Abstract B23: Neuroendocrine differentiation in prostate cancer and development

Introduction: It is now recognized that androgen deprivation therapy (ADT) can induce neuroendocrine (NE) differentiation (NED) in prostate cancer (PCa) as well as histologically distinct NE cancer in >25% of castrate resistant prostate cancer (CRPCa). Neuroendocrine cells, which are present but rare in the normal prostate, secrete growth factors but the mechanism of normal NED in the developing prostate is largely unknown. We hypothesize that the neuroendocrine phenotype, seen in CRPCa, recaptures events that occurs during normal prostatic development in response to the androgens. The purpose of these experiments is to determine if NED occurs in the development of the normal mouse prostate in response to androgen.

Methods: 8-10 week old male mice (n=7 per group) were castrated and 2 weeks post-castration were treated with androgens (DHT) or oil (control), and then euthanized 1, 2 or 4 hours after treatment. Prostate lobes were then dissected, analyzed by immunohistochemistry for synaptophysin, a marker of NED, and scored blindly (Table 1). Intensity and distribution were then summed and analyzed using the Mann-Whitney test.

Score Intensity Distribution

0 No expression No expression

1 Weak Antibody expression in 0-33% of epithelial cells

2 Mild Antibody expression in 33%-66% of epithelial cells

3 Strong Antibody expression in 66%- 100% of epithelial cells

Table 1: Immunohistochemistry scoring system

Results: No significant difference in synaptophysin staining was found in the epithelium between oil and DHT treated samples in the anterior, dorsal, and lateral prostate. There was a significant difference in synaptophysin staining found between oil and DHT treated samples at the 1 hour time point in the ventral prostate (p < 0.05). This difference disappeared in subsequent time points in the ventral prostate.

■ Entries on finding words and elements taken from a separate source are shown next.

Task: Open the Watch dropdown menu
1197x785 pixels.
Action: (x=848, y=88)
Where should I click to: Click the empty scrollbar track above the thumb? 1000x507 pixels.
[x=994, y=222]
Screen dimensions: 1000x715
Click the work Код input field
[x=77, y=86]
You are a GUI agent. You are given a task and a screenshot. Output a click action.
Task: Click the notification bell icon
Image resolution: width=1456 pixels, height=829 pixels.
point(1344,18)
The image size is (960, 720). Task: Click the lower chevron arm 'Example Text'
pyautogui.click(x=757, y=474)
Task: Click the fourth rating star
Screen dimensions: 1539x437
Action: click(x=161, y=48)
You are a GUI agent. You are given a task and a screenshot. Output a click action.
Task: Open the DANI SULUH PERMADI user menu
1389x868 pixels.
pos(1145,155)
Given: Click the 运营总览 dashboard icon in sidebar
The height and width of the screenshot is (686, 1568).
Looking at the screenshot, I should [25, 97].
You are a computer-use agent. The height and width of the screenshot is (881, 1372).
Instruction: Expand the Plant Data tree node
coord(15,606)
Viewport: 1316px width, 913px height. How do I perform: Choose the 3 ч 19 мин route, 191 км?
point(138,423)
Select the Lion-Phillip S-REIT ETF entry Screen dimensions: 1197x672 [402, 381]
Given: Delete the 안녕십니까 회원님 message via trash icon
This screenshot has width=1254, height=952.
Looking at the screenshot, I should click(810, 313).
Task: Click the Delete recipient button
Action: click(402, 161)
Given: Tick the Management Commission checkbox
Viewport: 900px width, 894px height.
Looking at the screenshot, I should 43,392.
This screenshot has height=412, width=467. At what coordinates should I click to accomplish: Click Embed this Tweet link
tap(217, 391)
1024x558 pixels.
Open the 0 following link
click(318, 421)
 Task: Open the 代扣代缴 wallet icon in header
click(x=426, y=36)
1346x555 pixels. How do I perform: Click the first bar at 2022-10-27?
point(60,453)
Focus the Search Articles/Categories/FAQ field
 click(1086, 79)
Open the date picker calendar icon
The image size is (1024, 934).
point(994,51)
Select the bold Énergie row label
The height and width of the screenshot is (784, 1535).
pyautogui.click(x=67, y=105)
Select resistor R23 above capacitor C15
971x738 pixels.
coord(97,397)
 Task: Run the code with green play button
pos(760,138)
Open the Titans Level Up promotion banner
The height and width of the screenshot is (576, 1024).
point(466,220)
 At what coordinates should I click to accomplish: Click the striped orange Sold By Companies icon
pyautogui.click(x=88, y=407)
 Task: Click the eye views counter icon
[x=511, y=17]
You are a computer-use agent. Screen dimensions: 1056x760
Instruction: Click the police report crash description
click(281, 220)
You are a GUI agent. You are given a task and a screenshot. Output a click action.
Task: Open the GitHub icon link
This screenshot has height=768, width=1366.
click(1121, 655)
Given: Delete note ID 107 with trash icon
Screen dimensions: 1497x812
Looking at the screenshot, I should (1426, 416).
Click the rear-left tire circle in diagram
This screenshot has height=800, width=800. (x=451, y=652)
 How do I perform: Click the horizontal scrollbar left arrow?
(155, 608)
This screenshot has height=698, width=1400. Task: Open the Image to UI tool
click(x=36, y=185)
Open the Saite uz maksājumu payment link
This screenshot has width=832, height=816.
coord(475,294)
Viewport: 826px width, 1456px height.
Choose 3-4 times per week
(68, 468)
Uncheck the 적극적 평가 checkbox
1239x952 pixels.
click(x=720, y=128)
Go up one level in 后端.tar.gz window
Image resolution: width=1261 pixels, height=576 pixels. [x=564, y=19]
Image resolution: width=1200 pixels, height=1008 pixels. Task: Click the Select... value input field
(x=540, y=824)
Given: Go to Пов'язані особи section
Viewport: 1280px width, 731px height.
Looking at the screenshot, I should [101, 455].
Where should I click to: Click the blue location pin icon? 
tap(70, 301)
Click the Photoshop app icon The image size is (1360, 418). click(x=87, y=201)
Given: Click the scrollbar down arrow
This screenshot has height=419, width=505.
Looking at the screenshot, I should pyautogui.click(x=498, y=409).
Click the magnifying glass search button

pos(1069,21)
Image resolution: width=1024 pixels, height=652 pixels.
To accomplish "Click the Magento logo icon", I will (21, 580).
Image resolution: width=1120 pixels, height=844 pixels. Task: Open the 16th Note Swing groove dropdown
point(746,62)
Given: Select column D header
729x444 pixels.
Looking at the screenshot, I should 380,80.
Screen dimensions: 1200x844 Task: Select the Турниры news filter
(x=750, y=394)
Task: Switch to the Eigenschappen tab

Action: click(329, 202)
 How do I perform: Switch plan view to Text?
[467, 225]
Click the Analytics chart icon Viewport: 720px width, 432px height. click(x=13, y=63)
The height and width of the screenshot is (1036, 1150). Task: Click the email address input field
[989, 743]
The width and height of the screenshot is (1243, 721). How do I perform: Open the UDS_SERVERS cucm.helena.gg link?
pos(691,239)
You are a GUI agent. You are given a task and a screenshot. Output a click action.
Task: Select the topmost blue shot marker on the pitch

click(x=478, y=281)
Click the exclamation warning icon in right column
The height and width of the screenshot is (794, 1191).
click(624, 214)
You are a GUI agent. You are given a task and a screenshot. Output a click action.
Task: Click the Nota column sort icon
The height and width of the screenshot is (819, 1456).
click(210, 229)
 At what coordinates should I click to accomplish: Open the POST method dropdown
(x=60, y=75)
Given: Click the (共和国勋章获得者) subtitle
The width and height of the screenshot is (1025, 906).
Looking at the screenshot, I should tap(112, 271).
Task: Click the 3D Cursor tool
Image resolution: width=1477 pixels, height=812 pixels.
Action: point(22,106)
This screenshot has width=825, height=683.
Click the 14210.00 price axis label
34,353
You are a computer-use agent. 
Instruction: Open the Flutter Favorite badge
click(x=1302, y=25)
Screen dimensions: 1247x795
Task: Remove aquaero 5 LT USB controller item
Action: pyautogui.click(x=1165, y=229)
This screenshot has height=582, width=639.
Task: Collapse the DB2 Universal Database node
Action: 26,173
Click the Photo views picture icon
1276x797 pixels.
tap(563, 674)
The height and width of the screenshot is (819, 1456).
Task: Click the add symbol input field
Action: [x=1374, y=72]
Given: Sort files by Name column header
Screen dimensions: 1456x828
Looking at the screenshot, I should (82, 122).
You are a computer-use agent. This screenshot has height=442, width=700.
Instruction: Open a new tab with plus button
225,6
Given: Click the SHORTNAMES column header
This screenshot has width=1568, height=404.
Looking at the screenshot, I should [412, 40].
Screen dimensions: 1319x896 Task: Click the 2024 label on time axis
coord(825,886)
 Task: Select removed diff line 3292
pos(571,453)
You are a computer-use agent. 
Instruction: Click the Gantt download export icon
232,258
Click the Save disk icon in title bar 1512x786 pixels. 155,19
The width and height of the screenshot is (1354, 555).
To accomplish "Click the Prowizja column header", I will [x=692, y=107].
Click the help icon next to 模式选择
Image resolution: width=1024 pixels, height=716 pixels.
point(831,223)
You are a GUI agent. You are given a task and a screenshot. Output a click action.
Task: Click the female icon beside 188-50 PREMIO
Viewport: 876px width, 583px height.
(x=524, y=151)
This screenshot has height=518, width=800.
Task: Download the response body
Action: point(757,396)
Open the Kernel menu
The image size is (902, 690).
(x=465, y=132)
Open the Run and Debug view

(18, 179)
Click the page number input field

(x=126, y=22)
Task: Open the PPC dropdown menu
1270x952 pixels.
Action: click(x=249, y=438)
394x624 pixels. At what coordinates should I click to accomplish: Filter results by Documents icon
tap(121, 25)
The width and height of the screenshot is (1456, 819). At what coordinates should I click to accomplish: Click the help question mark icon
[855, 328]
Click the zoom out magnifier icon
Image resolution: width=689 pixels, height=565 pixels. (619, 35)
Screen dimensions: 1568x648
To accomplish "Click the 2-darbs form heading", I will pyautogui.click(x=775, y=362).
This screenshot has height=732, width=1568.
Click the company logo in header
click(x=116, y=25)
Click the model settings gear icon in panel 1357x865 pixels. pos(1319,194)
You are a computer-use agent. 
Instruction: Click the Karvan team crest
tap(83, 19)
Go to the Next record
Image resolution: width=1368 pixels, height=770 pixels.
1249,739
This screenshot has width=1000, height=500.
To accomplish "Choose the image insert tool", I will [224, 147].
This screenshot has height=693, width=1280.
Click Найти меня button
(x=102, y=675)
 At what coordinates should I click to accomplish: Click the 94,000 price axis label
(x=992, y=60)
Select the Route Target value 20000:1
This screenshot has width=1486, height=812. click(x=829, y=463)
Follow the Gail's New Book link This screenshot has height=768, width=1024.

Conclusion: Androgens induce rapid and transient NED in the murine ventral prostate epithelium, indicated by a spike in synaptophysin at the 1 hour time point. By 2 hours, there is no significant difference in synaptophysin staining between the oil and DHT treated samples. This transient elevation in a NED marker is only observed in the ventral lobe. This indicates that CRPCa may recapture events that occur in the growth of the normal prostate.

Citation Format: Danielle N. Sanders, Magdalena Grabowska, Robert Matusik. Neuroendocrine differentiation in prostate cancer and development. [abstract]. In: Proceedings of the Eighth AACR Conference on The Science of Health Disparities in Racial/Ethnic Minorities and the Medically Underserved; Nov 13-16, 2015; Atlanta, GA. Philadelphia (PA): AACR; Cancer Epidemiol Biomarkers Prev 2016;25(3 Suppl):Abstract nr B23.